Lohan’s days in rehab will also likely be very regimented, something she has not been accustomed to lately between her late nights partying and her spotty work schedule. “Most reputable rehabs like that will try to do is get you prepared to transition to ‘normal life,'” says Criswell Sartin. “Lights out at 10 p.m. would be a normal schedule. They’ll probably have to wake up at 6 a.m. and be down with the group at 7 a.m., where they would probably do some prayer and meditation. Addicts sleep until 10 a.m. or noon so it’s to get you out of that routine.”

In addition to learning skills for sobriety, Lohan may even pick up some cooking tips.

“Wherever she went in the past probably had a chef who would come in and cook for them gourmet meals, which is just not normal life,” adds Criswell Sartin. “So a good facility might even have the patients prepare the meals for the group, kind of like a sober-living atmosphere. There will definitely be meal times and it will be healthy eating. Again, addicts and alcoholics don’t eat and when they do, it’s food that is unhealthy. So there will be probably some health and fitness every day, lots of work outside of group time, hopefully a 12-step program. There will be homework!”

And it all comes at a very pretty penny. Although state-run rehab facilities usually cost nothing, Lohan will likely not be checking in to anything that is not high-end.
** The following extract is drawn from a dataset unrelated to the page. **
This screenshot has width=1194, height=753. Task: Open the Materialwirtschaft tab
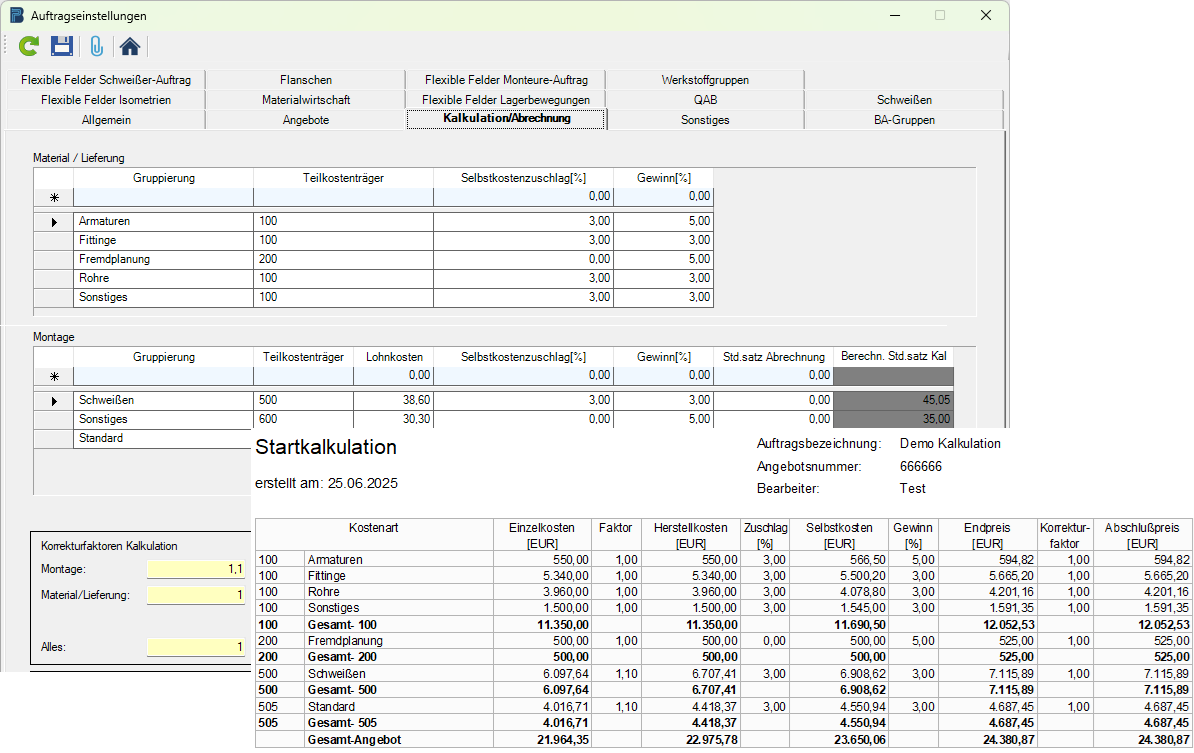click(x=306, y=100)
Crisswell Sartin explains that a place on the actress’ spectrum, like Promises in Malibu where she was in 2007 for her second rehab stint, “is upwards of probably $50,000 a month.” And Lohan has to be there three months … that’s around $150,000. If a patient has good insurance, sometimes rehab can be covered up to 80%, but it’s unclear what kind of coverage Lohan has … if she has any at all.

[Related: Lindsay Lohan Arrives 48 Minutes Late for Start of Trial]

Since Lohan has previously been in rehab five times, what approach will counselors take to make sure the sixth time actually sticks?

“They’re definitely going to focus on relapse prevention,” says Crisswell Sartin. “Probably the biggest hurdle in this case is going to be if she’s willing to change … Her mindset is ‘I do not have a problem. I have been in the wrong place at wrong time. I’ve had bad luck happening to me’" – which was exemplified by Lohan hitting the Hollywood club scene hard just hours after her trial on Monday. “I have a strong feeling that she does not believe that she has an addiction problem … There’s a huge part of therapy which is taking responsibility for actions. Breaking through the denial would probably be the best approach to take in the beginning.”

Time will tell if the upcoming rehab stint finally does the trick … or if Lohan falls back into the same patterns.